Steps have been taken to improve the health of jump racing in a review, published on Monday, instigated by the British Horseracing Authority, including addressing “significant concern” over the state of the sport in the North.
The object of the review, conducted by a group representing key parts of the industry, was to find solutions to the problems facing the sport.
Chief areas of focus included the race programme, field sizes, ownership, horse population, prize-money and attendances.
The review outlined four areas of strategy - to improve the finance of jump racing, increase the supply of horses, improve the opportunities for horses and participants and promote the sport.
The review provided 41 recommendations to secure the future health of the sport.
Some of the major recommendations include attracting more owners, a regional breeding programme, race planning, reinvigorating jump racing in the North and a more proactive approach to Saturday fixtures to deliver programmes of appropriate value.
The report said that although data suggested that the race programme, prize money and class of races in the North had not materially declined, or experienced a disproportionate decline compared to the rest of the country, there is significant concern that jump racing in the North needs specific attention. There is no “aspirational meeting” in the North, other than Aintree at the end of the season, to encourage Northern owners and trainers.
It was therefore recommended that the proposed ‘Challenger Series’ - for horses not rated quite high enough to run at the big Festivals, such as Cheltenham and Aintree - be developed with specific focus on the fact that the final would be held in the North.
A specific BHA appointed ‘task force’ should charged with providing initiatives to reinvigorate jump racing in the North and to champion the sport to the media, horsemen, racegoers, the betting public and potential owners.

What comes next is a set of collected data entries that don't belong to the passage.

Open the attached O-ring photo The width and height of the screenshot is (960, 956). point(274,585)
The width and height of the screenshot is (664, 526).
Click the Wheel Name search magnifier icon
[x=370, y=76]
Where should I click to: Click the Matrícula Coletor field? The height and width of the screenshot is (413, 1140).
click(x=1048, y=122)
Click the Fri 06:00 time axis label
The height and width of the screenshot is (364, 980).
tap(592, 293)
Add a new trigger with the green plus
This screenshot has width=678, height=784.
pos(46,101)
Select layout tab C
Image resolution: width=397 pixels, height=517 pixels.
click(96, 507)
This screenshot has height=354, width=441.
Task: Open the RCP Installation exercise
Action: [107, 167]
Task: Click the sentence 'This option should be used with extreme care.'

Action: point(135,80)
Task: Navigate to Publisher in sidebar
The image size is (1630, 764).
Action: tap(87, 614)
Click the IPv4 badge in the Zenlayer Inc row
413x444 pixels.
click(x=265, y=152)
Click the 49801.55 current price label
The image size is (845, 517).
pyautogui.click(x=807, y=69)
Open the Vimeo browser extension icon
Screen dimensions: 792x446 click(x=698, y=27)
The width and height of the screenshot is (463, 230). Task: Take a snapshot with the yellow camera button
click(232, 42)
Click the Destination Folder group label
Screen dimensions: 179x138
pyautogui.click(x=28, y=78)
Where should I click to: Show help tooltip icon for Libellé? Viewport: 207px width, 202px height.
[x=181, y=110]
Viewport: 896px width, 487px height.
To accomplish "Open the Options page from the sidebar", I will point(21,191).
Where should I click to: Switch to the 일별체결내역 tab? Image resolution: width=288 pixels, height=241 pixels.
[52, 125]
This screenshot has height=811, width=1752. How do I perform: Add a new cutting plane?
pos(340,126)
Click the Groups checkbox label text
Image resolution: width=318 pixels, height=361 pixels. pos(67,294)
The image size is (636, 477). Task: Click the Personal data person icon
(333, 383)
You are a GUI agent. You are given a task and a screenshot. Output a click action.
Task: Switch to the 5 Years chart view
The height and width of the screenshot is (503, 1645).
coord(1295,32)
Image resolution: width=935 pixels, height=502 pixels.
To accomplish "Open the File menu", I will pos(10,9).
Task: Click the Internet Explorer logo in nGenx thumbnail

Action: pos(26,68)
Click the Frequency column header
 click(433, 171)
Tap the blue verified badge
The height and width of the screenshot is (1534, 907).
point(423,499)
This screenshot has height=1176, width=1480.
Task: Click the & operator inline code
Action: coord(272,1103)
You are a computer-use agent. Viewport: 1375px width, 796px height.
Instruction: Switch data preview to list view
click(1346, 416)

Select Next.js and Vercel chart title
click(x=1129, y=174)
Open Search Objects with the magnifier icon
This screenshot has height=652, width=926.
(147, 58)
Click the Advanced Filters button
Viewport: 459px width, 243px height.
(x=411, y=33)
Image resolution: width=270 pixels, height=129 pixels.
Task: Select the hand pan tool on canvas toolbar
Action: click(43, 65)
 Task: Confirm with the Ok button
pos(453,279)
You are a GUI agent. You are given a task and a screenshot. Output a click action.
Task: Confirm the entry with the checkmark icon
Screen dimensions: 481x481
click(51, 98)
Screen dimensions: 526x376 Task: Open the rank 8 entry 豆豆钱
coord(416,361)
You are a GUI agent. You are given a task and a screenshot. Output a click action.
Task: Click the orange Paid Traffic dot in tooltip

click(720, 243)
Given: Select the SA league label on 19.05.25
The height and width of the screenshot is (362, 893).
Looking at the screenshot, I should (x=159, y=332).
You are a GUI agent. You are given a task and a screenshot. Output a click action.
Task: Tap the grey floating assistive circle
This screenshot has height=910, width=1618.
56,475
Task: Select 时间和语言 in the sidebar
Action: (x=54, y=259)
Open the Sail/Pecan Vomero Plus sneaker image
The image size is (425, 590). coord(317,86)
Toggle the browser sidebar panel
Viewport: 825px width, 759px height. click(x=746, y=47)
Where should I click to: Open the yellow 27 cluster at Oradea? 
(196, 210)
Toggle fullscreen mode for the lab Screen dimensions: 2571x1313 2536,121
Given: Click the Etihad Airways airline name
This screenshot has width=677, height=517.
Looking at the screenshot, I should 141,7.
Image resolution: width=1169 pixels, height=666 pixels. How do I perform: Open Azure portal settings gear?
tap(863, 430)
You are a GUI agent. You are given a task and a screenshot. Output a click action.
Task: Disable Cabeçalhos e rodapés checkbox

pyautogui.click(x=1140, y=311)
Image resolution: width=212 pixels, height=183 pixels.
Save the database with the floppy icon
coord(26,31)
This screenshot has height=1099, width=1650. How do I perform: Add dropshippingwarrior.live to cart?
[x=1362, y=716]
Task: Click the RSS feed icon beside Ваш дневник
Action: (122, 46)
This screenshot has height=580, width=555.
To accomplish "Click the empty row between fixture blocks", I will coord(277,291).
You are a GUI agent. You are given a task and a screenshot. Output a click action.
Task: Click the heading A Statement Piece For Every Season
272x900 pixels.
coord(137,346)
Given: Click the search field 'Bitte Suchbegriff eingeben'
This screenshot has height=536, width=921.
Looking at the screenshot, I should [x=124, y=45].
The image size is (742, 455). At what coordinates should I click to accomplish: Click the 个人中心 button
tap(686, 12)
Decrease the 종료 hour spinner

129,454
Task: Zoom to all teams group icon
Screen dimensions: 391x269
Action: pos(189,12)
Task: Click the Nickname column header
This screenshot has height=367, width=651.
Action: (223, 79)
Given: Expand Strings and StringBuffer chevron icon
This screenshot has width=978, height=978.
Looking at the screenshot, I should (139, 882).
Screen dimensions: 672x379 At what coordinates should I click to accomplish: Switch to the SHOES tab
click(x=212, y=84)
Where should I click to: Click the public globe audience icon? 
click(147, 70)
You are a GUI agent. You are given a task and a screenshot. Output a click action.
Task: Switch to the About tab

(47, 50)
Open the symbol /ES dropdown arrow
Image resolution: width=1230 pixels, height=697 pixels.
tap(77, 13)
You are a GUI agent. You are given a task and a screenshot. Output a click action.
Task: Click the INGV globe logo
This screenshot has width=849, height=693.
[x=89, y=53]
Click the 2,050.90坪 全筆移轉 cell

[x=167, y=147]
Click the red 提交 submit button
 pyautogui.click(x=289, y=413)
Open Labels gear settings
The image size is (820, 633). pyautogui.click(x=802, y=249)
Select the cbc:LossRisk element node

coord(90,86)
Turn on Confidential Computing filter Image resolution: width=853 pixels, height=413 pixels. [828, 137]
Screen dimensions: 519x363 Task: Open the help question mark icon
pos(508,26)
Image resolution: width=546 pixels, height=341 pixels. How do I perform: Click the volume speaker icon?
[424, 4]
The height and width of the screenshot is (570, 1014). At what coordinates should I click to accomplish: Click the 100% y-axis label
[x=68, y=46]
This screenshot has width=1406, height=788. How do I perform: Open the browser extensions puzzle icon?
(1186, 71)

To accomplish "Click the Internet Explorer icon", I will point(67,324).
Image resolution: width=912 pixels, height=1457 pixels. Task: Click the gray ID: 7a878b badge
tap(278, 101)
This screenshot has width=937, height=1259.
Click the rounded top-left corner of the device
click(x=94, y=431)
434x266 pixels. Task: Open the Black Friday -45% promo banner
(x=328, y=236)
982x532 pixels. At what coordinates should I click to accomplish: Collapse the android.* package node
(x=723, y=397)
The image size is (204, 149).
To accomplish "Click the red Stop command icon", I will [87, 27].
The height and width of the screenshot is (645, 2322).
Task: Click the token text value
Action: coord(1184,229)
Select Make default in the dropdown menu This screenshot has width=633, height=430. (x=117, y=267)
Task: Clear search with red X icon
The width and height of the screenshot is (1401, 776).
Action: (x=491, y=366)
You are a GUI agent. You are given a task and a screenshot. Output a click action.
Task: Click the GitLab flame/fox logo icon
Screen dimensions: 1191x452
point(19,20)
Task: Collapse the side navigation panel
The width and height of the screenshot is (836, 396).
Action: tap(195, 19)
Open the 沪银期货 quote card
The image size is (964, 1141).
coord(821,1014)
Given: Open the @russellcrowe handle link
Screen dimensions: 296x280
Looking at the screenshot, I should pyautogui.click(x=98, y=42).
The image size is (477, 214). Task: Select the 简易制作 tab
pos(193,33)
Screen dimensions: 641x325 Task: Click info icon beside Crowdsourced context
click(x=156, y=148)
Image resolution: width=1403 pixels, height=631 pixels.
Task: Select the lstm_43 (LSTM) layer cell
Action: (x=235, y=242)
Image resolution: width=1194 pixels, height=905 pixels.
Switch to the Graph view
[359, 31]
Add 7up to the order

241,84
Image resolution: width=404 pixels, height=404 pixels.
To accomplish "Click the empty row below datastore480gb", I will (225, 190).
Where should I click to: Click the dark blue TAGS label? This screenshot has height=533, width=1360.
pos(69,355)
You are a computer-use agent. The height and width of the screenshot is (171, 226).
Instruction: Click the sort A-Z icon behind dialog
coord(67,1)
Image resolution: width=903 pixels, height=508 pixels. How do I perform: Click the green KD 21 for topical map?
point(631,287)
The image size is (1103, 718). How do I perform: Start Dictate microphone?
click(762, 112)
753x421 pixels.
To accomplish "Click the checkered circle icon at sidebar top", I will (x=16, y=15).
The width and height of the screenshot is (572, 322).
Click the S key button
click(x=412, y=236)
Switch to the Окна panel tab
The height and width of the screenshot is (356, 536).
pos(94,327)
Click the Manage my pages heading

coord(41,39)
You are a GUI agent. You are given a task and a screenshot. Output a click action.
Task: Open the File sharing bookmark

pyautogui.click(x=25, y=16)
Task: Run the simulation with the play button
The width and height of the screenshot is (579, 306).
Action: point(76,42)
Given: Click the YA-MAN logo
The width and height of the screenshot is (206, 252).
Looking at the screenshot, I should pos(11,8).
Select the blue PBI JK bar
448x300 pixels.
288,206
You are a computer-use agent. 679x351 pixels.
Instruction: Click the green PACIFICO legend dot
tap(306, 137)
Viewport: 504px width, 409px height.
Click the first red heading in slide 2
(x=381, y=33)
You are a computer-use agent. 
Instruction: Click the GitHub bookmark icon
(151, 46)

Ruth Quinn, the BHA’s director of international racing and racing development, said: “This review is the culmination of extensive work from the Review Group and our thanks goes to all those involved throughout the consultation process and the subsequent discussions.
“There is no doubt that jump racing is a tremendous asset to British sport.
“We hope this review - and the recommendations outlined - helps us to safeguard jumping’s future health and ensure its growth for years to come.”
The report has been welcomed by the National Trainers Federation, in particular the aforementioned ‘Challenger Series’.